Do you see the picture? Be dressed in readiness with your candles burning basically. And there I sat, now dressed in readiness with my candles lit, a literal example of what my spiritual life should look like.
God showed me He can and does have other things to show me in His Word. It made me wonder whether watching TV each night was the best way for me to be spiritually prepared and ready for His return. I am to be a faithful servant, awaiting my Master’s return.
Well, needless to say, this was the second time in my life where I felt like God had just used some circumstances to speak to me. It’s interesting that both times were in the midst of real life thunderstorms. But He does that, doesn’t He? He enters into the “storms” of our lives to show us Himself and give us hope, to teach us and use those hardships to help us know Him.
I praise Him for that, that He is a personal God, so ready to speak, willing to use any of life’s circumstances to reveal Himself to us. I didn’t even ask Him to in these instances, but He graciously opened my eyes to Himself. I praise Him for that. I don’t think I’d ever asked Him before that time to reveal things to me, but I’ve found He does when I ask. I praise Him for that, too.
Praise You, Lord, for using the storms of life to reveal Yourself to us. I want to be Your servant, dressed in readiness, with my candles burning, expectant, responsive, alert, faithful, sensible, obedient, serving you as I await Your return. Not for me, but for You. Help me to go forward in Your strength and by Your power, to hear Your voice and see with Your eyes, and to obey You as I live in these days and wait for the certain hope of Your return. Praise You, Lord!
Today I feel full of praise and joy at the fact that my hope is in the Lord.
A group of ladies from work have been going through Beth Moore’s Psalms of Ascent study. The title of this week’s study was “My Hope Is in the Lord.” Psalm 130 and 131 encourage us to put our hope in the Lord and in His word. What perfect timing to reflect on that this last week.

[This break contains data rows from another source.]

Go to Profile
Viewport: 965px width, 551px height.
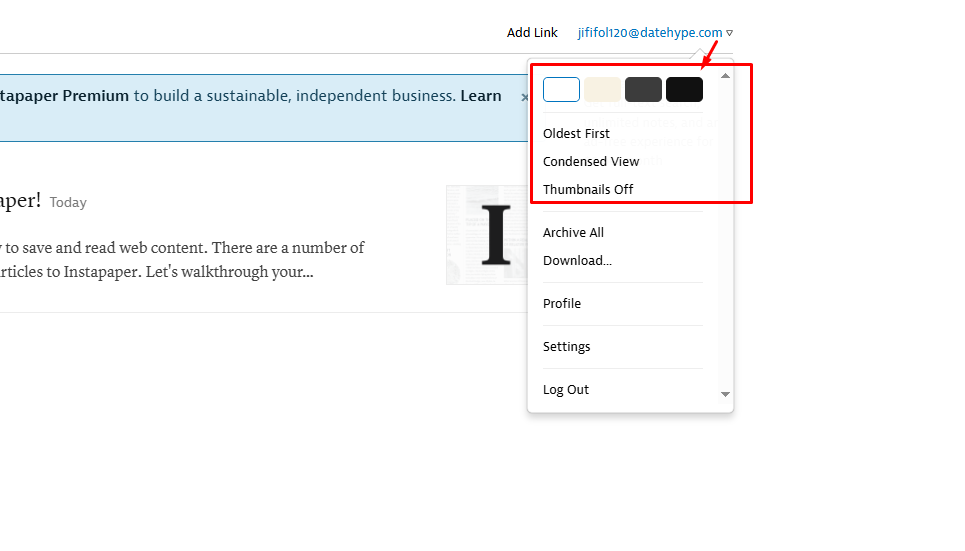click(x=562, y=303)
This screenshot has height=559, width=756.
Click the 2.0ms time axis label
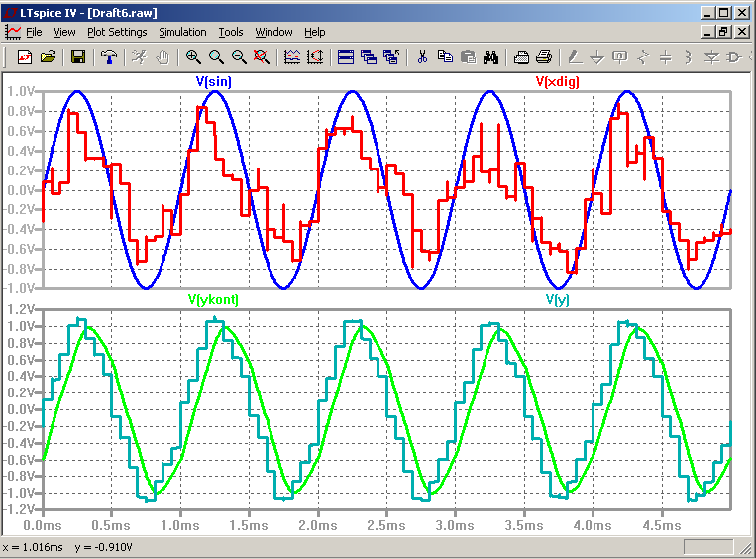point(317,523)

One morning this week, after studying these psalms and focusing on the Lord being my hope, I went to the kitchen to fix lunches. I turned on the radio, and Chris Tomlin’s song, Jesus Messiah, was playing. I realized that though I had spent quiet time with the Lord, I hadn’t knelt down that morning to Him, so with that beautiful song playing, it seemed a good time to kneel before Him. As I did and started singing with the song, I realized the words I was saying, “All our HOPE is in You, LORD, All our HOPE is in You, LORD, all the glory to You, LORD…”
Then this morning, when I awoke and went to the kitchen, I flipped on the radio, and they were giving the election update. They then immediately played “Jesus Messiah”: “All our HOPE is in You, LORD, All our HOPE is in You, LORD.” Perfect timing, perfect reminder.
One other neat thing… for the last few days, a hymn has been flowing through my head. I thought the words might begin with “My Hope is in the Lord,” but it wasn’t familiar enough to know. I just now thought to look it up because it’s flowing through my head again, and yes, I found it, and here is what it tells me:
“My hope is in the Lord
Who gave Himself for me,
And paid the price of all my sin at Calvary.
Refrain: For me He died,
For me He lives,
And everlasting life and light He freely gives.
No merit of my own
His anger to suppress.
My only hope is found in Jesus’ righteousness.
And now for me He stands
Before the Father’s throne.
He shows His wounded hands
and names me as His own.
His grace has planned it all,
‘Tis mine but to believe,
And recognize His work of love and Christ receive.”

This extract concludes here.